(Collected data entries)
>>

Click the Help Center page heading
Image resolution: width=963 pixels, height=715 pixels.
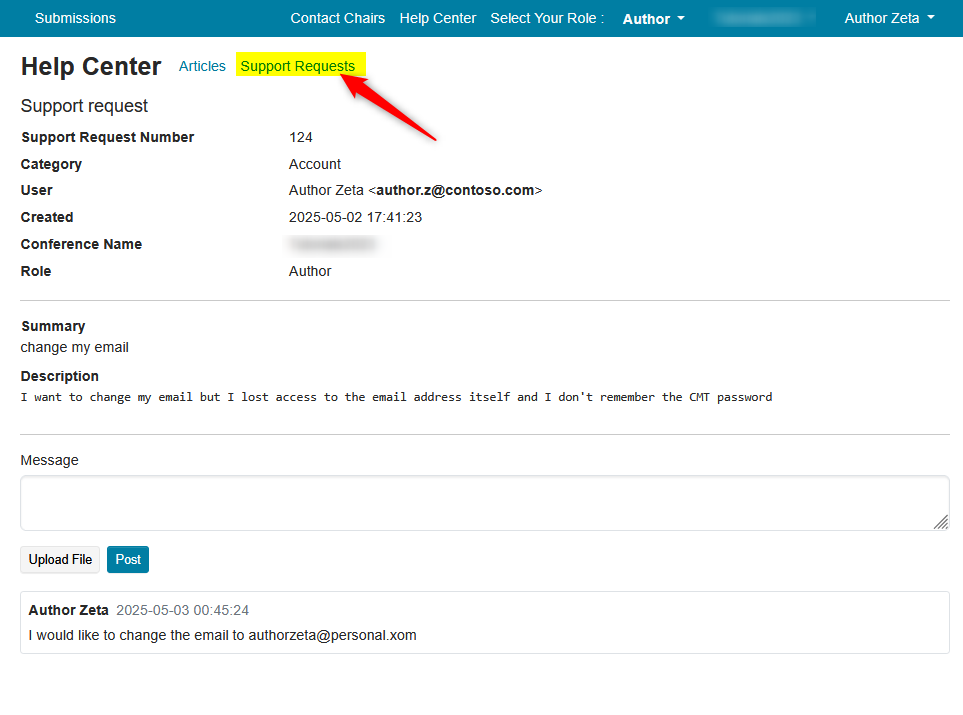(91, 67)
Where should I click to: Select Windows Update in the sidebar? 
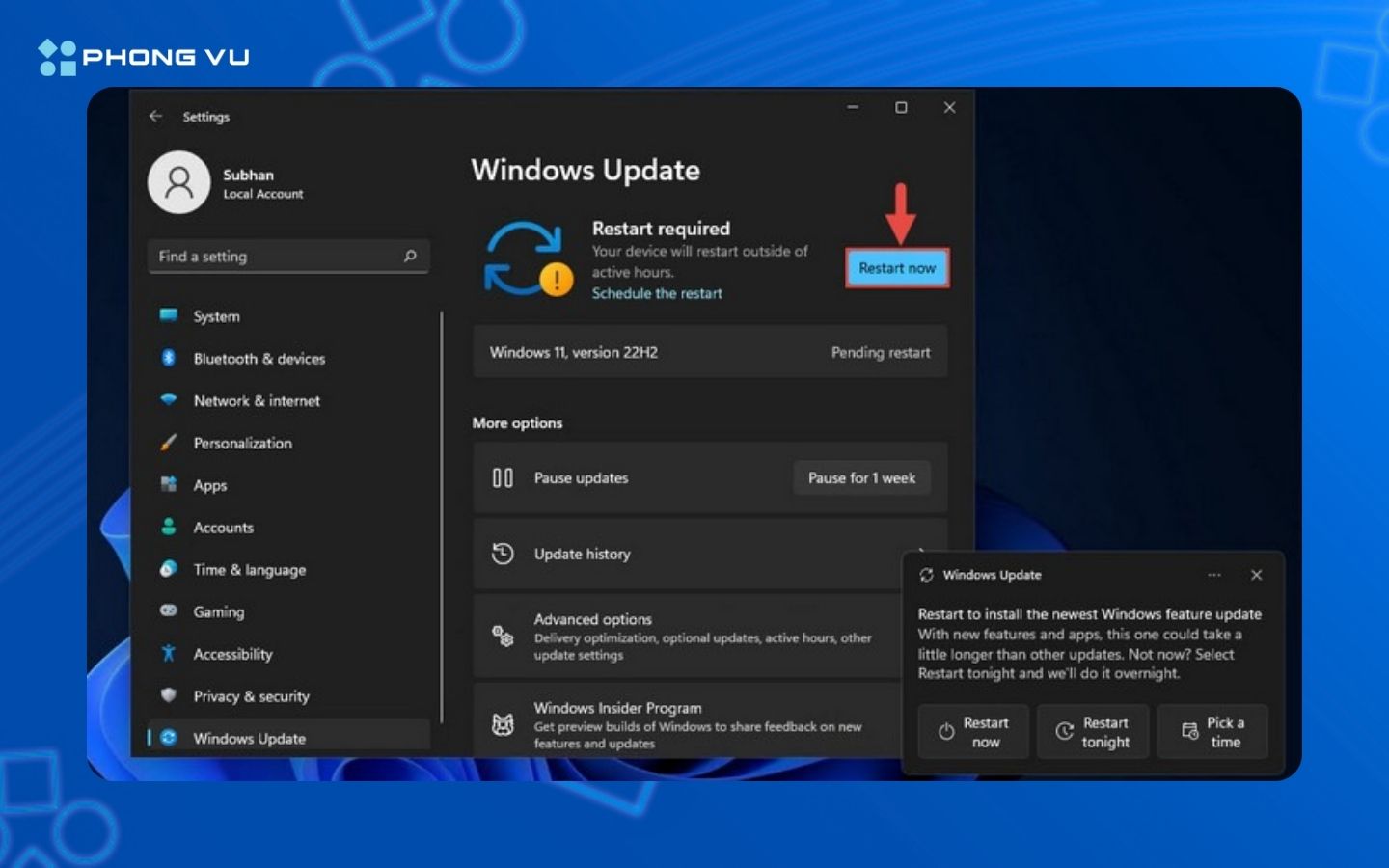pos(247,738)
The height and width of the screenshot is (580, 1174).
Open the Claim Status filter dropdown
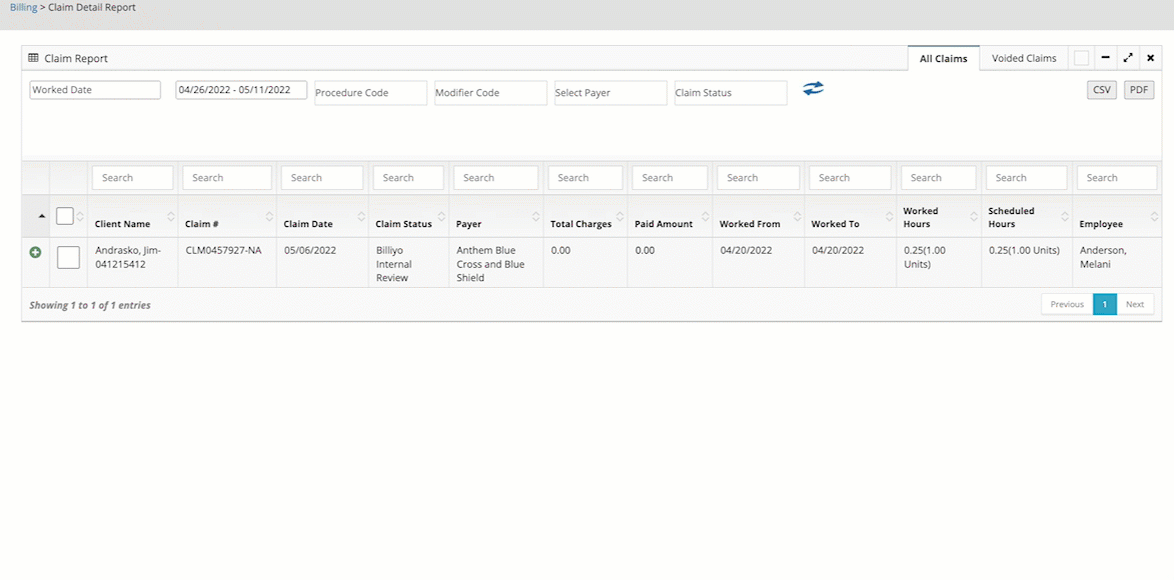point(730,93)
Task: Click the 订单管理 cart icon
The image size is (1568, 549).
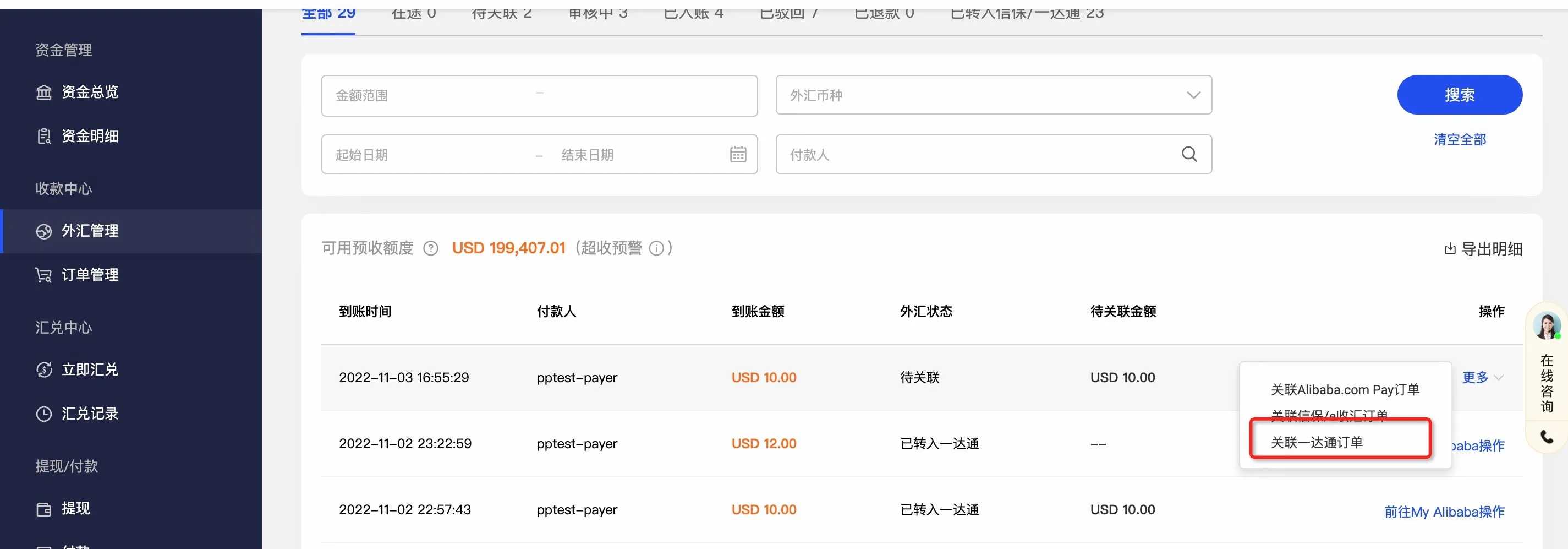Action: [44, 275]
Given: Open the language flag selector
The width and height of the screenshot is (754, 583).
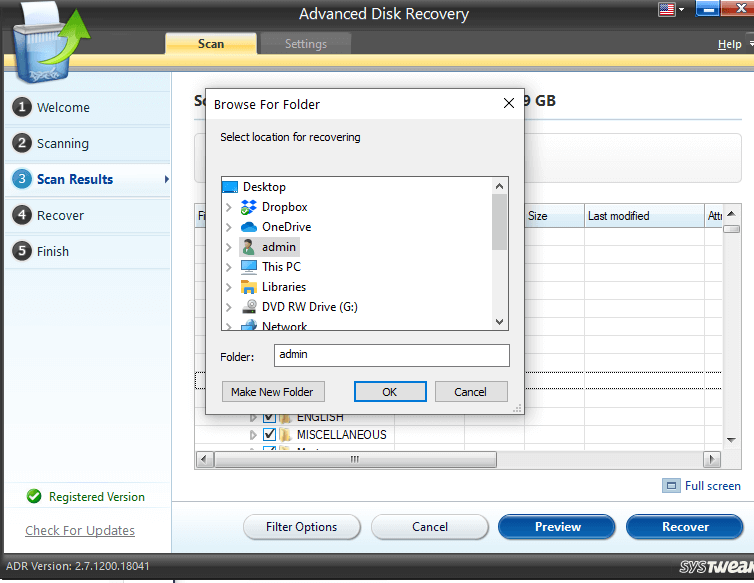Looking at the screenshot, I should (670, 10).
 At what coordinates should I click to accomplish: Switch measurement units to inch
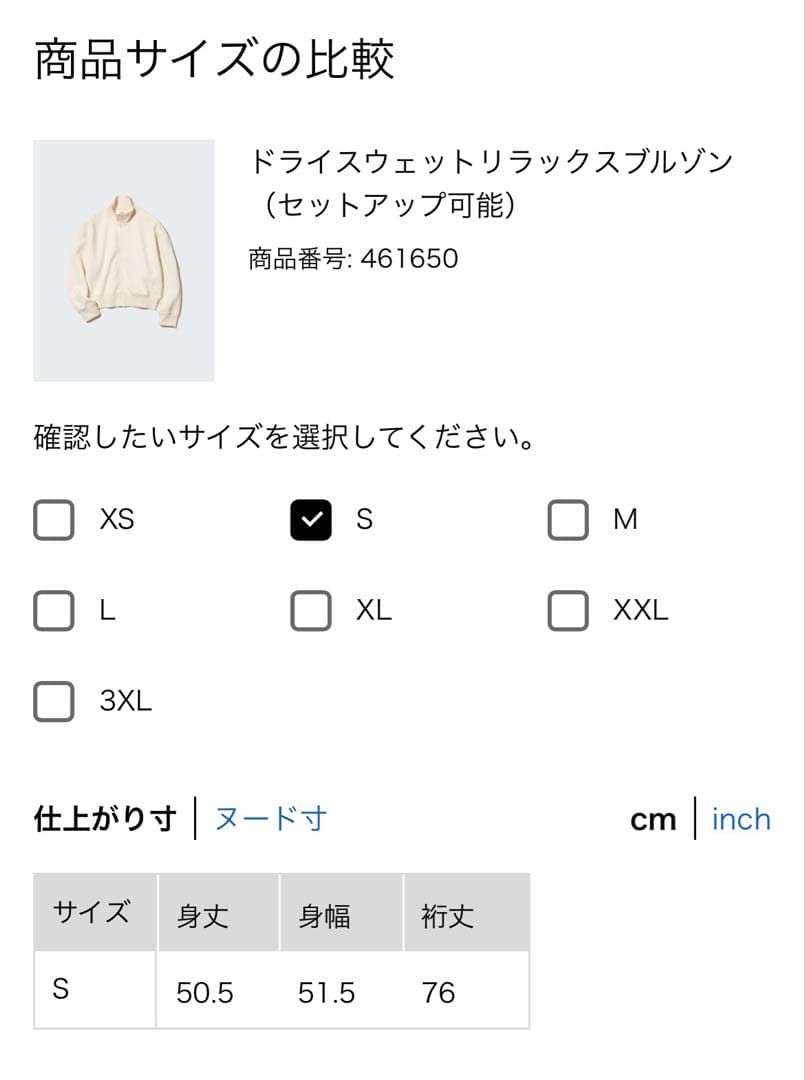pyautogui.click(x=741, y=820)
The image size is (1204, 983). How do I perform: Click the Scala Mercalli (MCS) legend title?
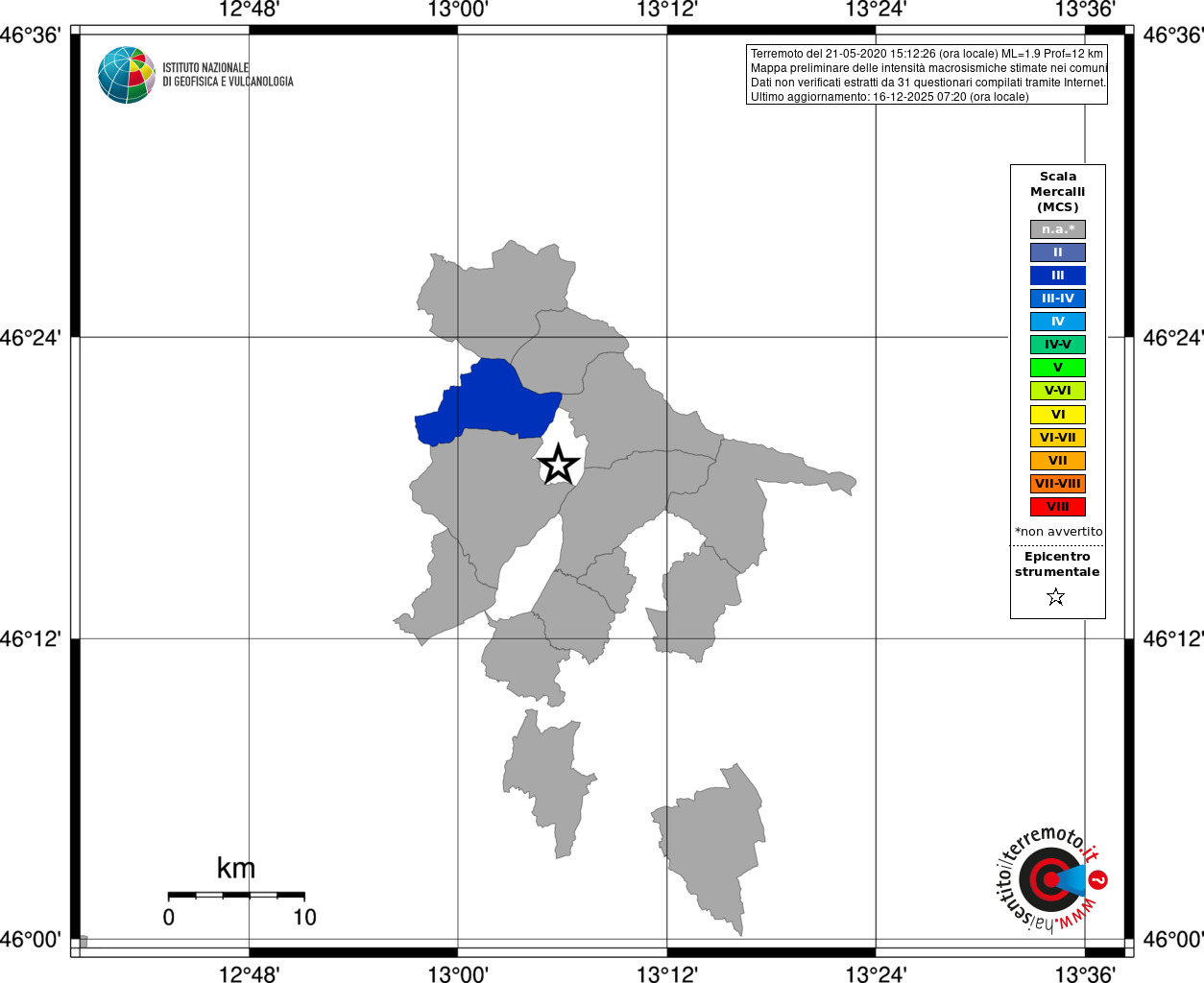[x=1057, y=192]
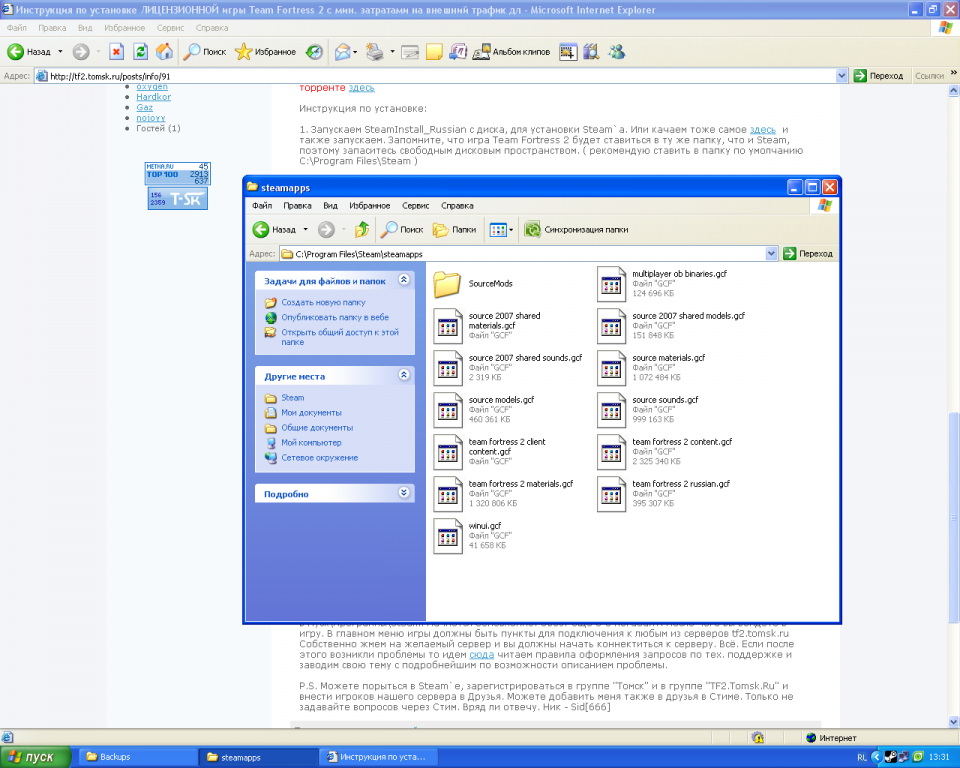Toggle the Folders pane button

click(x=455, y=230)
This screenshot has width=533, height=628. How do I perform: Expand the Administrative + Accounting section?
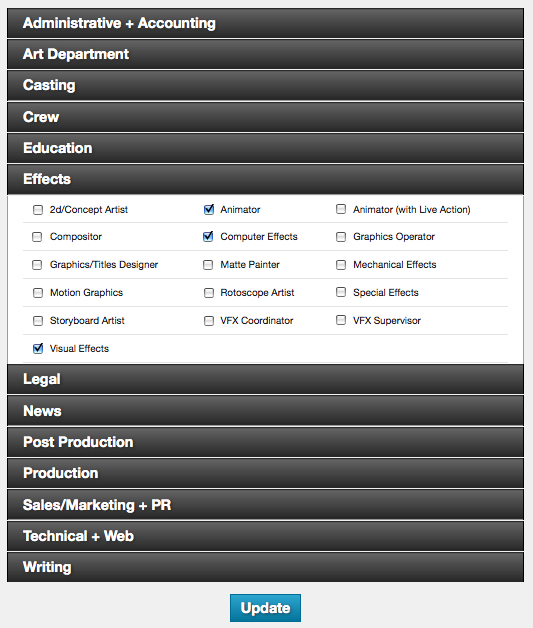(x=265, y=23)
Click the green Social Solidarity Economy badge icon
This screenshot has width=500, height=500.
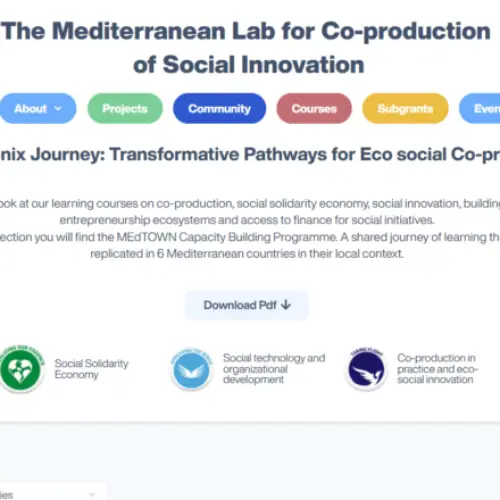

<<

• WORK TO BE COMPLETED:
Where a record above holds a picture, drop the picture and print the rest exactly.

• RESULT OF THE TASK:
Click the Help Center page heading
Image resolution: width=963 pixels, height=715 pixels.
(91, 67)
Where should I click to: Select Windows Update in the sidebar? 
pos(247,738)
The height and width of the screenshot is (580, 1174).
Open the Claim Status filter dropdown
point(730,93)
Task: Click the 订单管理 cart icon
The image size is (1568, 549).
Action: [44, 275]
Given: Open the language flag selector
The width and height of the screenshot is (754, 583).
Looking at the screenshot, I should (670, 10).
 At what coordinates should I click to accomplish: Switch measurement units to inch
pyautogui.click(x=741, y=820)
The image size is (1204, 983). How do I perform: Click the Scala Mercalli (MCS) legend title?
[x=1057, y=192]
Toggle the Folders pane button

click(x=455, y=230)
This screenshot has width=533, height=628. How do I perform: Expand the Administrative + Accounting section?
(x=265, y=23)
Click the green Social Solidarity Economy badge icon
This screenshot has width=500, height=500.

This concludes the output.